"""

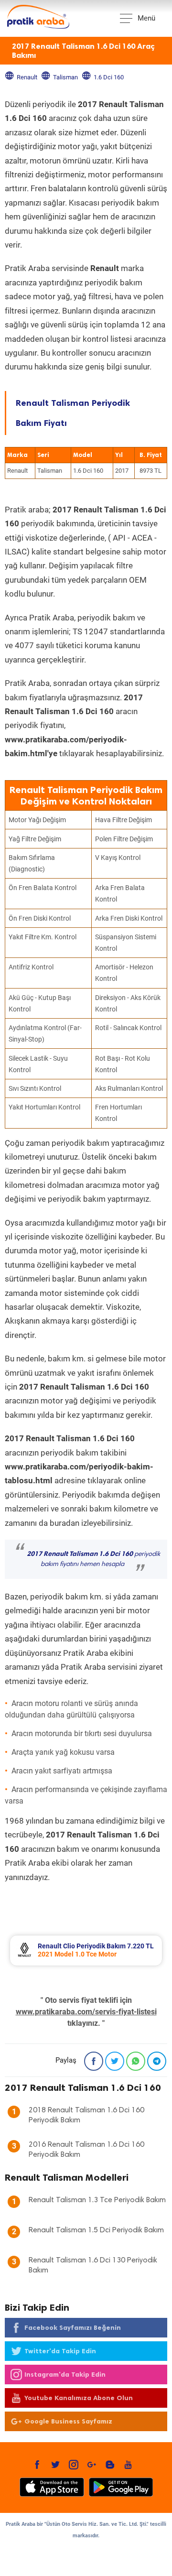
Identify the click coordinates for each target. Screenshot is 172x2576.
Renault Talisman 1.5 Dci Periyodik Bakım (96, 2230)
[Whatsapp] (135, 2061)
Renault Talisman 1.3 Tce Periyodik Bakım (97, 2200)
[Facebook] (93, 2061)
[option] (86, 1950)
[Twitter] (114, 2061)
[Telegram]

"""
"""

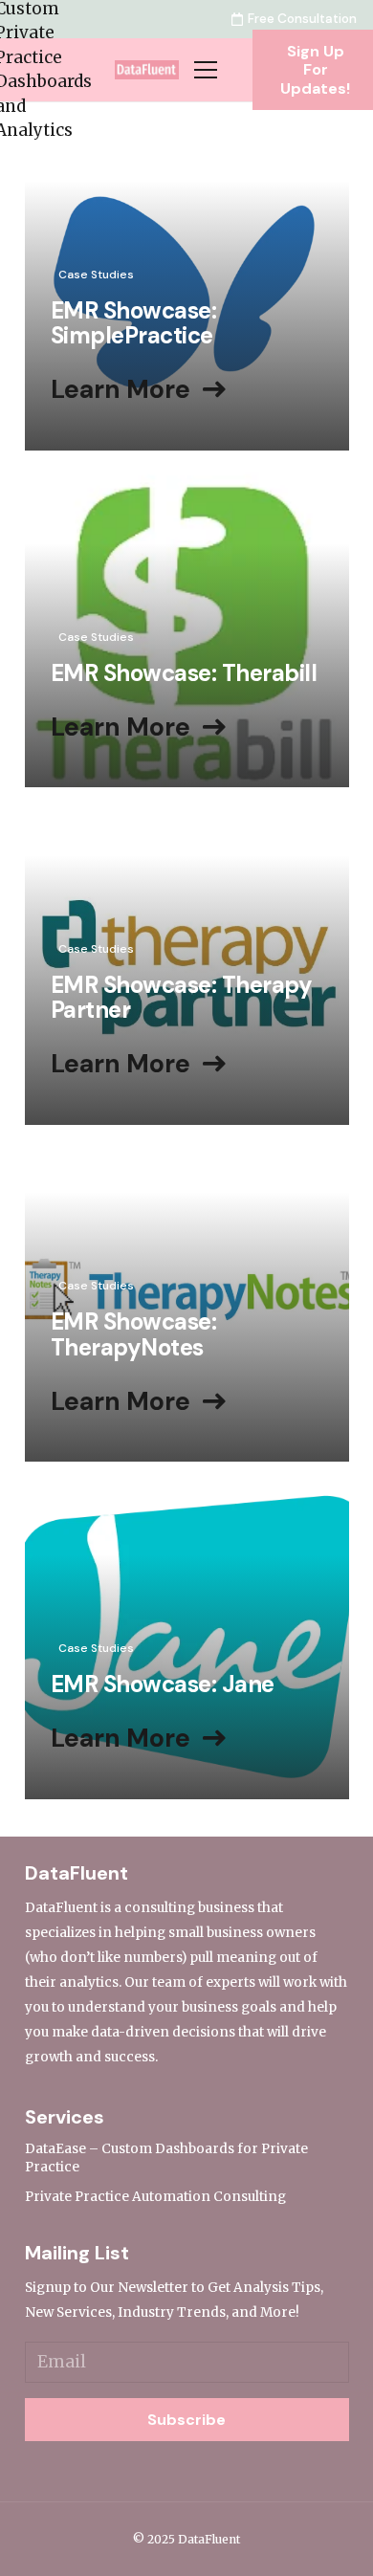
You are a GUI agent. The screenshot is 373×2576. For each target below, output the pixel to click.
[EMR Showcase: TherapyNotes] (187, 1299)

"""

→ Task to carry out
Look through the listing above. Pick out each line with "target" and copy it.

→ Answer section
Identify the click coordinates for each target. Screenshot is 172x2576.
You are a GUI agent. The screenshot is 373×2576. For each target below, output the pixel to click.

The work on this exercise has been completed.